Leber先天性黑朦（LCA）是发病最早、最严重的儿童遗传性视网膜病变，无有效防治措施。RPE65 是其中一个引起LCA的常见致病基因，已发现许多突变位点，但由于缺乏人类疾病靶组织及细胞的研究模型，多数突变位点的致病性与致病机理尚不清楚。围绕RPE65-LCA人类疾病模型缺乏的难题和患者特异RPE65新突变位点c.[200T>G]及c.[430T>G] 是否及如何致病的科学问题，本研究应用先进的hiPSC-3D 类视网膜诱导技术和CRISPR/Cas9基因编辑技术，对上述问题进行系统研究，建立患者特异及RPE65基因型特异的hiPSCs和3D类视网膜疾病模型，并在此模型基础上阐明该杂合突变的致病机制和基因矫正的效果，为LCA患者的精准防治研究提供创新研究平台——类视网膜疾病模型和分子靶点，为基因矫正治疗提供依据。研究有重大科学意义及典范作用，成果水平处于世界领先。

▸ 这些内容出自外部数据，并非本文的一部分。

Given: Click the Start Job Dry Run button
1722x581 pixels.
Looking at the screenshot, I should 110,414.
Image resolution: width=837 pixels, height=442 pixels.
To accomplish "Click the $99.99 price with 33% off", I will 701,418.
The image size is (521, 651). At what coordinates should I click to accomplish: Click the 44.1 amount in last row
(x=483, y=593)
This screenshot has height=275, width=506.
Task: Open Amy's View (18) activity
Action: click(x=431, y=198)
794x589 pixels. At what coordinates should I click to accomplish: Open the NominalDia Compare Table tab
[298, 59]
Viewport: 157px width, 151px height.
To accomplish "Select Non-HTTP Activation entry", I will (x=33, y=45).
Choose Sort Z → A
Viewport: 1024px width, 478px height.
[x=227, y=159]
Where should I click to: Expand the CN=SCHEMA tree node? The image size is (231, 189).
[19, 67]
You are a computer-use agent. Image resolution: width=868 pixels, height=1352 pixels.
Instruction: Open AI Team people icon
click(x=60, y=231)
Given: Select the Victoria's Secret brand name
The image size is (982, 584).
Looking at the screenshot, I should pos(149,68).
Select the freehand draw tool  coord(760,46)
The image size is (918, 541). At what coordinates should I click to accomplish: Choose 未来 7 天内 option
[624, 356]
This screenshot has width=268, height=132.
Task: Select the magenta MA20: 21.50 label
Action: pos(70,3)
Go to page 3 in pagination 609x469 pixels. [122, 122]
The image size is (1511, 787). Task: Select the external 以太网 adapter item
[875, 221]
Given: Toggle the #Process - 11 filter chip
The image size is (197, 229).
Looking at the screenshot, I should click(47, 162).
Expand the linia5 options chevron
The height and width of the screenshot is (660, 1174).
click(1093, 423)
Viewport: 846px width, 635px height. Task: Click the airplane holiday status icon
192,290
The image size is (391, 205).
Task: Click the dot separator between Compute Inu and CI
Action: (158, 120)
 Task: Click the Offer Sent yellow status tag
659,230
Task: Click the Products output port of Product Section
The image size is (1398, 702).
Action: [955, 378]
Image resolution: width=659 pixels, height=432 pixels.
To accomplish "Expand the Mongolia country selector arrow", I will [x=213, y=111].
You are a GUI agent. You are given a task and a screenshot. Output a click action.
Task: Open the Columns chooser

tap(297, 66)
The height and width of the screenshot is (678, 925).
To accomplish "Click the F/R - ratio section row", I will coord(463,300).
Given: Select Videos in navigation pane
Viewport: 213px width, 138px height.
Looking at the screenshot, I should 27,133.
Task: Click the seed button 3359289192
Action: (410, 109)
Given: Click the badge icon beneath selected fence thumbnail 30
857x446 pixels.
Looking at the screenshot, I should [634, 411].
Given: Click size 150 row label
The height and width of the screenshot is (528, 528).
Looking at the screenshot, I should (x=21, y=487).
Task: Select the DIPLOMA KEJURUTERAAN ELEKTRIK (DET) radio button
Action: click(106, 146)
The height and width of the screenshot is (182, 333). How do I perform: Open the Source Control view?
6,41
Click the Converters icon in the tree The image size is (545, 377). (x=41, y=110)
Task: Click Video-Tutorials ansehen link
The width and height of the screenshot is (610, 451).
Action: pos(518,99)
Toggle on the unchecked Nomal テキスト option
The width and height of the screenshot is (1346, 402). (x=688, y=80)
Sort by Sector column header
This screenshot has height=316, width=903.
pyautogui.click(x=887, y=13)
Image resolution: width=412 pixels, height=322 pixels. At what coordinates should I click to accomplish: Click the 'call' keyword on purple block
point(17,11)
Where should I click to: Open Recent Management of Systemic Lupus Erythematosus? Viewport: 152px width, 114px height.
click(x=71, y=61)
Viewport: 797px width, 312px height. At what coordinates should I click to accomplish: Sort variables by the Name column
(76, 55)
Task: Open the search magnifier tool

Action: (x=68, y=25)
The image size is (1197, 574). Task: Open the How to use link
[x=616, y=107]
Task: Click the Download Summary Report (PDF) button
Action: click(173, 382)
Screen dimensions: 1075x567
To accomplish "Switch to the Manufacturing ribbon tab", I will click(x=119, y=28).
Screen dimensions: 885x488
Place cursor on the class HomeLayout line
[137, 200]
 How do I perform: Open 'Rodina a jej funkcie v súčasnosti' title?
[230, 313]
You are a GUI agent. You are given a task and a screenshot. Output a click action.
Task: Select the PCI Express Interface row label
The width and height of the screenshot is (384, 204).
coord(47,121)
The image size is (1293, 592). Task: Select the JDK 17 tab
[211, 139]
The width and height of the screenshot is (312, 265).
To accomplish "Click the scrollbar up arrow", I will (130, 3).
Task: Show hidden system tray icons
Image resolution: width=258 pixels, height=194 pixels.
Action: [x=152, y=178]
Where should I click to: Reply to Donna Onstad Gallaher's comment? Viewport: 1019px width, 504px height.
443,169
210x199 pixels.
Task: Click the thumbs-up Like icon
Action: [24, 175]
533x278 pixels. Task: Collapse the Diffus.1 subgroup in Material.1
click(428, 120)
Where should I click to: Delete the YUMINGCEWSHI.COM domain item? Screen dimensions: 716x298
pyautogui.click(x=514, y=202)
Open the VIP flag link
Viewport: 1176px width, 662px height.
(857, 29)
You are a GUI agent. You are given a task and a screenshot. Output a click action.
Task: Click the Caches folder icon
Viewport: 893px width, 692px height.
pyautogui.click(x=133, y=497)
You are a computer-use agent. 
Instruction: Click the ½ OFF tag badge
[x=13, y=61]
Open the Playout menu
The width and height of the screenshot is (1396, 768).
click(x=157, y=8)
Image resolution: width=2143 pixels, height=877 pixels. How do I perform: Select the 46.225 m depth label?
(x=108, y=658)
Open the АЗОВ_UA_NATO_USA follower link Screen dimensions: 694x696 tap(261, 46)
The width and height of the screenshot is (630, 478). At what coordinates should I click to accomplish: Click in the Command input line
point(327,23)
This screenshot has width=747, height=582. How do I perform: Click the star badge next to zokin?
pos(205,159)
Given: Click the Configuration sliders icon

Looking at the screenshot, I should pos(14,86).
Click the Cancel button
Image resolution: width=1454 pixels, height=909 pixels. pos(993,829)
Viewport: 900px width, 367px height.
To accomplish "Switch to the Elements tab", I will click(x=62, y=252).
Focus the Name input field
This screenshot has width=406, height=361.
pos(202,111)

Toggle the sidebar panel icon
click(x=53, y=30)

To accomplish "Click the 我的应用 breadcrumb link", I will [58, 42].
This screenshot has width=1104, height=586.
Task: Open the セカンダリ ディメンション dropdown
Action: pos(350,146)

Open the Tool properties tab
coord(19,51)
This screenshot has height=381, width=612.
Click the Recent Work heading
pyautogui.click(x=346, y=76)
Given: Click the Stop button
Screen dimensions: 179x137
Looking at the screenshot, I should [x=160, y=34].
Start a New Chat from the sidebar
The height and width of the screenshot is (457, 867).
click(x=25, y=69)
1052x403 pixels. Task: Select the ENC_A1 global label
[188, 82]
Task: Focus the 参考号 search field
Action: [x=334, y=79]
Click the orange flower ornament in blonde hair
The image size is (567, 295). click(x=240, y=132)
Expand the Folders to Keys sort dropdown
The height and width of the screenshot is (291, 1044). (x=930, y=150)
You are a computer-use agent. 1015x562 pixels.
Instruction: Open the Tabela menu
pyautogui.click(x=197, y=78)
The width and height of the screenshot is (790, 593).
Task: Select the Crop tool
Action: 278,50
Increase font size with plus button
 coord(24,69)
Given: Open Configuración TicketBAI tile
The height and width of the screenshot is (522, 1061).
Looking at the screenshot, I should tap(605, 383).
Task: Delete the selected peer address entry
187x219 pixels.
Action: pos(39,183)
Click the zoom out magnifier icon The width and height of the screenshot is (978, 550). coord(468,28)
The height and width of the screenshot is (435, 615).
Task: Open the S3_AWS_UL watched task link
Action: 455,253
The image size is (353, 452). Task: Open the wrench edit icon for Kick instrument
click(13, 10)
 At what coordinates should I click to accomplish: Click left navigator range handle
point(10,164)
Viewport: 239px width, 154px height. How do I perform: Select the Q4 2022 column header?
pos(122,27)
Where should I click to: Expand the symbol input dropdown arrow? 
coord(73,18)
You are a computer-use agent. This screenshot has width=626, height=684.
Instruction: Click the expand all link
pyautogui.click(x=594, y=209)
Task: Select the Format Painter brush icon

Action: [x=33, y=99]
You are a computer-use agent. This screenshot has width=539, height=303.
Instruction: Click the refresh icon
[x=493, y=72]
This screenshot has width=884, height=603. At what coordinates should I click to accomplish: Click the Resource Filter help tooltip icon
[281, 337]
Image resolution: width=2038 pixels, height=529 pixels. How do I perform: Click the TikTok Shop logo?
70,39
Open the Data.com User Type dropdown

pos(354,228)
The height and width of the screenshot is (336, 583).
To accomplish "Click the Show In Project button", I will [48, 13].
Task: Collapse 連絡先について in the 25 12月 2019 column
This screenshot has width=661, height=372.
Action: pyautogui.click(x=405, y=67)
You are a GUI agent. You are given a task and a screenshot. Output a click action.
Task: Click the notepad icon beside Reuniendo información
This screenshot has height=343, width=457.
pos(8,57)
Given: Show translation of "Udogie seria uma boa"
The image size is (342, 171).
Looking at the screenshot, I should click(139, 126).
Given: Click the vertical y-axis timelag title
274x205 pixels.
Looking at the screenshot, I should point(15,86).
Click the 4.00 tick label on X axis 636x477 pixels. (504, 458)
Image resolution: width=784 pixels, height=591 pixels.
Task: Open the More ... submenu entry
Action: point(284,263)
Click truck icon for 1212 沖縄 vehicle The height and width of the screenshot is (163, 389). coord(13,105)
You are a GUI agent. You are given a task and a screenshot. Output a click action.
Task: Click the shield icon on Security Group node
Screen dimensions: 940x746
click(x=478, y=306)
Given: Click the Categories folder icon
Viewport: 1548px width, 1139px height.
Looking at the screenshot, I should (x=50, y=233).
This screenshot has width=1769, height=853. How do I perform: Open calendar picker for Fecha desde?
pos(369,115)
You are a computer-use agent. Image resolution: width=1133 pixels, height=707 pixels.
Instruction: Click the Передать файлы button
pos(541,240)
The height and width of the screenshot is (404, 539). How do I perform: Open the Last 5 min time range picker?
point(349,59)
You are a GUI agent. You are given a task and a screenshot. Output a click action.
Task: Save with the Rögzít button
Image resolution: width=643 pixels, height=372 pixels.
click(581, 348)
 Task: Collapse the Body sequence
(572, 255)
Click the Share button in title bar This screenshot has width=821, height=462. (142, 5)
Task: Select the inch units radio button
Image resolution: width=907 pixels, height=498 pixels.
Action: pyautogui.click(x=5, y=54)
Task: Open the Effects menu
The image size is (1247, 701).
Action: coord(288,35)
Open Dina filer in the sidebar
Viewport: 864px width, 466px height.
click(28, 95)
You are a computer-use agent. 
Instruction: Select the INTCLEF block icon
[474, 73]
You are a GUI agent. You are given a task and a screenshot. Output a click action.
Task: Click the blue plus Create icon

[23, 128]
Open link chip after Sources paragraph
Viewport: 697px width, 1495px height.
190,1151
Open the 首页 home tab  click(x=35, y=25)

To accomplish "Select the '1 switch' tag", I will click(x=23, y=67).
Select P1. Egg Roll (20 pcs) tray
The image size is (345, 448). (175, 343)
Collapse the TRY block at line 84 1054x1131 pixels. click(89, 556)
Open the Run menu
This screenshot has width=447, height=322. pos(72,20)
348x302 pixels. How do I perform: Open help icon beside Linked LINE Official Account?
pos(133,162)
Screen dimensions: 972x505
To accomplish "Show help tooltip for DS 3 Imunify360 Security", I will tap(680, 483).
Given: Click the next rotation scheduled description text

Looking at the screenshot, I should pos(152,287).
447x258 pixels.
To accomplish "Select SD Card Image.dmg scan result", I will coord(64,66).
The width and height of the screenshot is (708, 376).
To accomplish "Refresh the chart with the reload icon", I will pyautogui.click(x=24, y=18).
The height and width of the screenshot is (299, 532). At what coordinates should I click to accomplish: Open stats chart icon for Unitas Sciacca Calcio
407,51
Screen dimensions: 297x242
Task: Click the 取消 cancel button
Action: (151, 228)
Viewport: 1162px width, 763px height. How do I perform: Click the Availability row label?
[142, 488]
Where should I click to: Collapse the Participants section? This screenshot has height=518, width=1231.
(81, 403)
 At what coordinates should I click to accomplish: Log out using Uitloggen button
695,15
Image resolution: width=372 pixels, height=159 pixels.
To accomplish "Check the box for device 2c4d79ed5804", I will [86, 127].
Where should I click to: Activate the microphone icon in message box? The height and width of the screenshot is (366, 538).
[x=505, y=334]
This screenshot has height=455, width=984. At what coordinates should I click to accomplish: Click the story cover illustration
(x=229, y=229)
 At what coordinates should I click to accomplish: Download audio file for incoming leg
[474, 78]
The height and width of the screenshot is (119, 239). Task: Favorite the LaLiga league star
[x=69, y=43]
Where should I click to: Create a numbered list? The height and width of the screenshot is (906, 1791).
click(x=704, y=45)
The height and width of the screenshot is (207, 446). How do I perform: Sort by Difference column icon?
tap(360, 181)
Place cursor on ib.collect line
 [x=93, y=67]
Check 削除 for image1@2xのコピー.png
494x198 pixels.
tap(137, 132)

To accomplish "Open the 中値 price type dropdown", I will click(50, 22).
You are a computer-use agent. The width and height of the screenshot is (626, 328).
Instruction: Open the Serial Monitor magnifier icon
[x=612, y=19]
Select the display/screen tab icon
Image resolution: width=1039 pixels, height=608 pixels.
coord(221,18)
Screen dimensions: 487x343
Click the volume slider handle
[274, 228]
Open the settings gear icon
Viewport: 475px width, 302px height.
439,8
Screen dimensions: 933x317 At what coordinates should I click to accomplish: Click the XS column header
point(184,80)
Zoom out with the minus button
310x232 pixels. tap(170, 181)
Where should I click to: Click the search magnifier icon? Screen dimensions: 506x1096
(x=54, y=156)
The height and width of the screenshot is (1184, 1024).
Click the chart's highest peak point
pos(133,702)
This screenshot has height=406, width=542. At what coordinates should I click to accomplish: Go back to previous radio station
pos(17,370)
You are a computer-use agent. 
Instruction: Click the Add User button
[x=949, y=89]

Leber congenital amaurosis (LCA) is the earliest and most serious hereditary retinal degenerative disease, and there is no effective treatment so far. RPE65 is one of the common pathogenic genes causing LCA, and many mutation sites have been identified. However, due to the lack of research models with human diseased tissues and or cells, the pathogenicity and underlying mechanisms of most mutations are still unclear. To solve the above issue and to determine whether and how the two novel compound heterozygous mutations (c. [200T>G] and c. [430T>G]) in RPE65 –LCA patient cause disease, this project aims to 1) establish patient's specific and RPE65 gene phenotype specific disease models in hiPSCs derived retinal organoids using CRISPR/Cas9 technology, 2) clarify the pathogenic mechanisms of these mutations causing LCA, and 3) evaluate the efficacy of the mutation correction. This study would provide molecular targets and an innovative research platform- -retinal organoid models for precision medicine of RPE65-LCA patients, and lay a foundation of clinic gene correction treatment. Therefore, this study is of great significance and plays an exemplary role for other retinal diseases.